*WHAT IS BEING ASKED*.
Apart from the images, repeat the data below exactly as written.

*DATA EXTRACTS*.
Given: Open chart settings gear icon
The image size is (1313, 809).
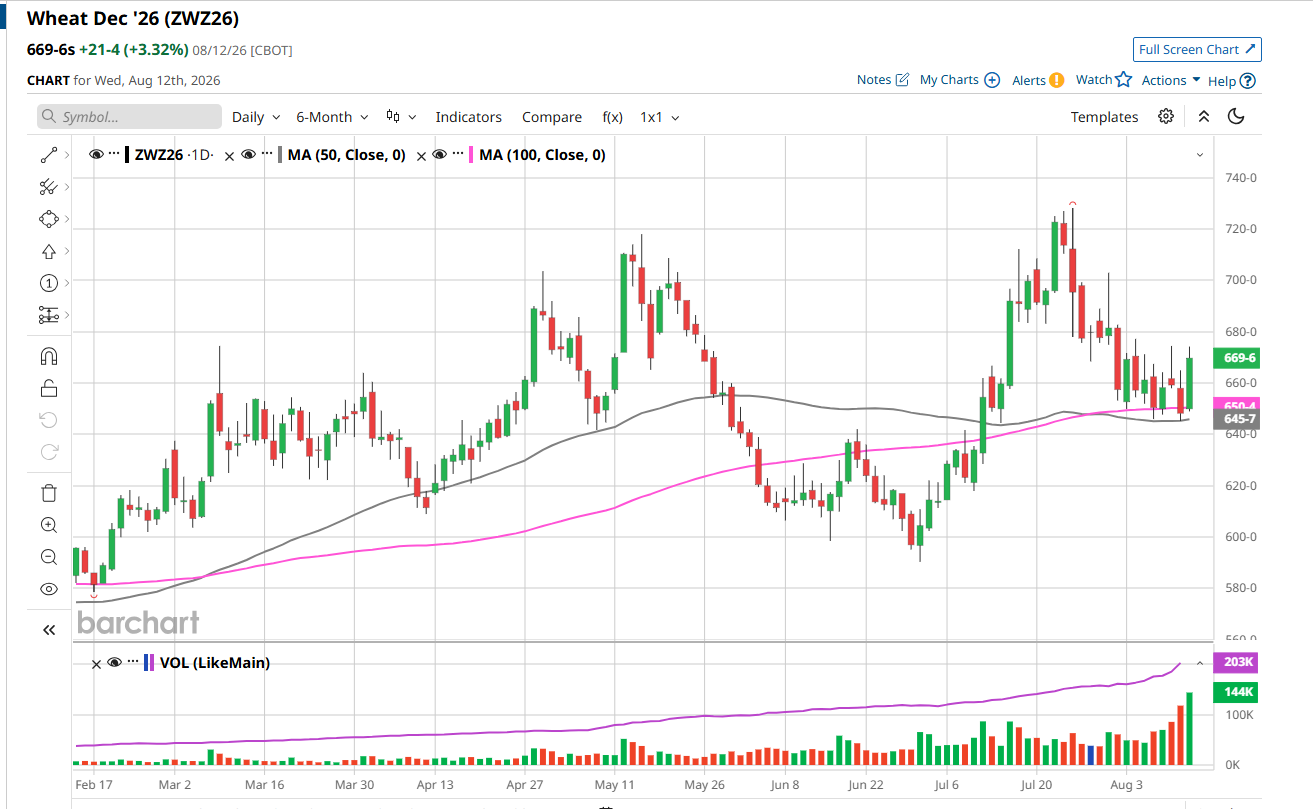Looking at the screenshot, I should pyautogui.click(x=1166, y=116).
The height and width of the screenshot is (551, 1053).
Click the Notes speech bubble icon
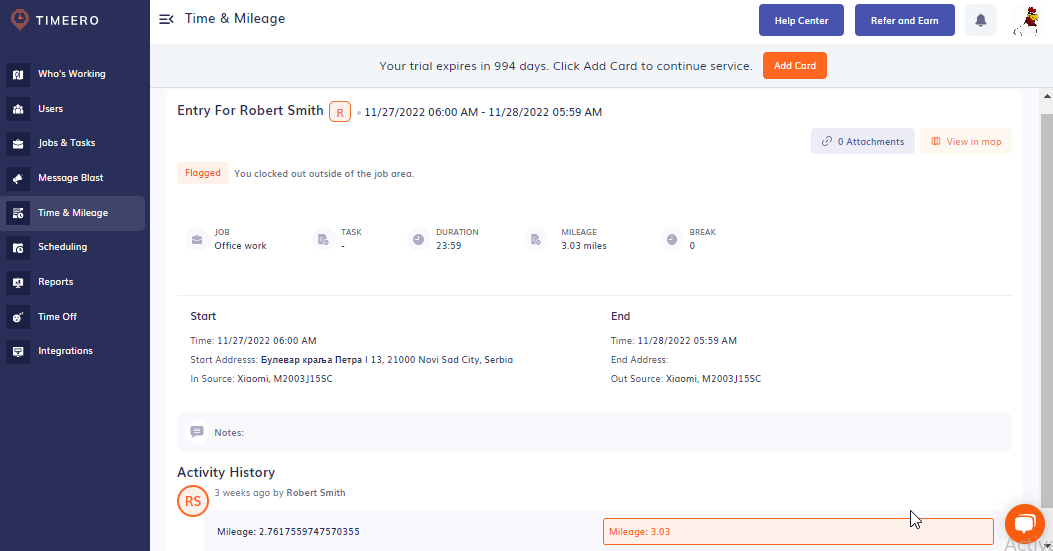point(197,432)
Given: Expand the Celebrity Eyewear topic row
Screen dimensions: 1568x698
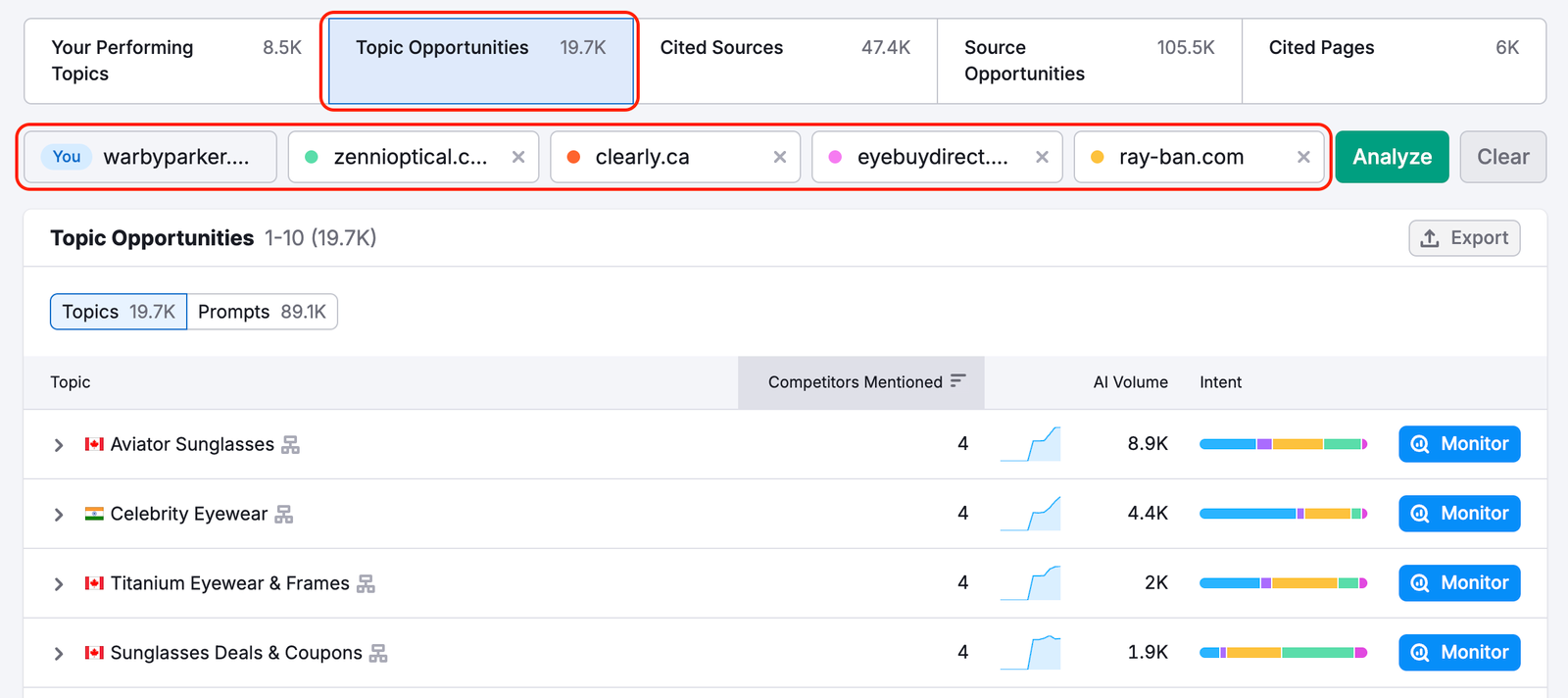Looking at the screenshot, I should [x=59, y=515].
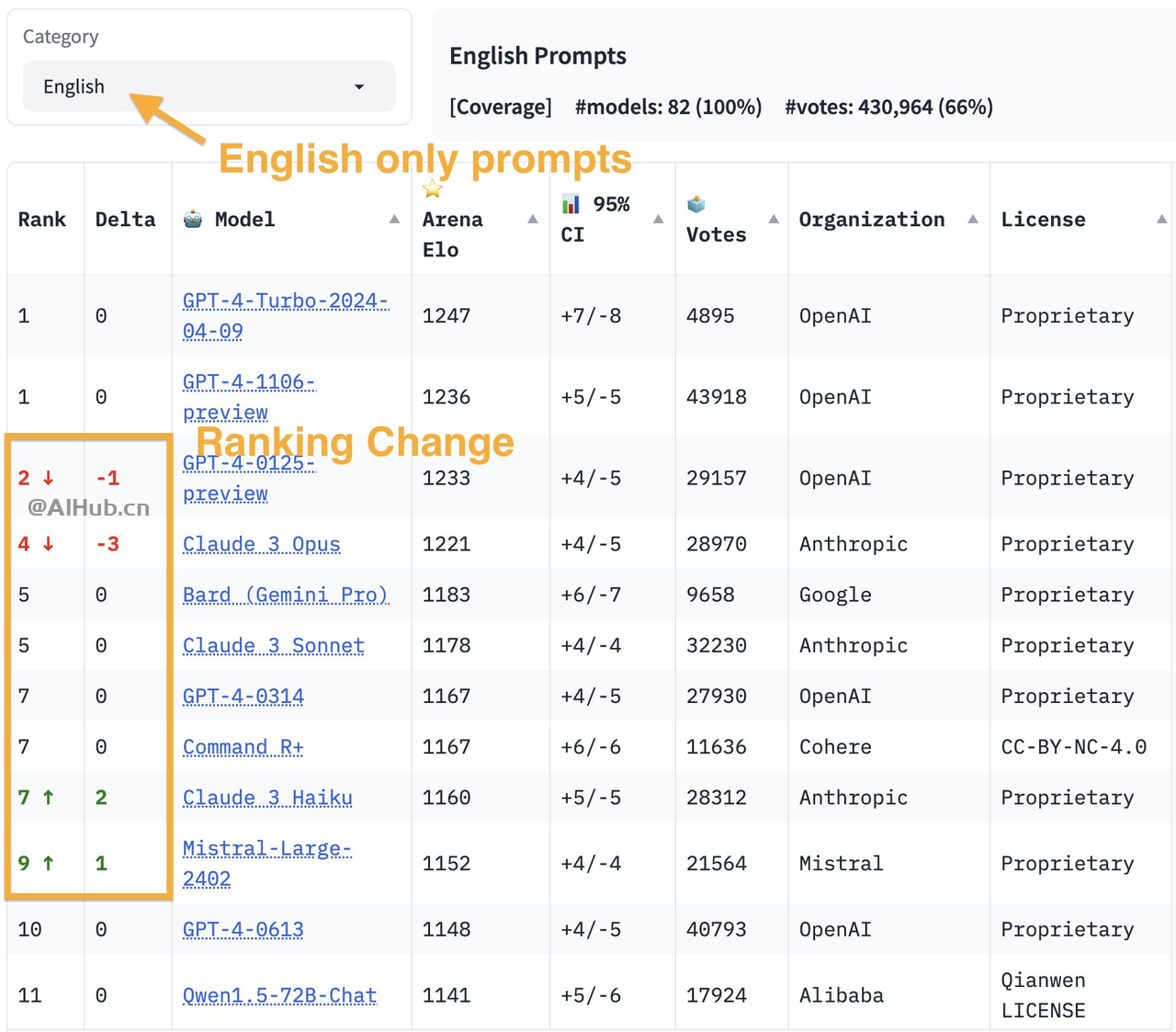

*RESULT OF THE TASK*.
Given: Open chart settings gear icon
The image size is (1313, 809).
Looking at the screenshot, I should pyautogui.click(x=1166, y=116).
The height and width of the screenshot is (551, 1053).
Click the Notes speech bubble icon
point(197,432)
Given: Expand the Celebrity Eyewear topic row
Screen dimensions: 1568x698
Looking at the screenshot, I should [x=59, y=515].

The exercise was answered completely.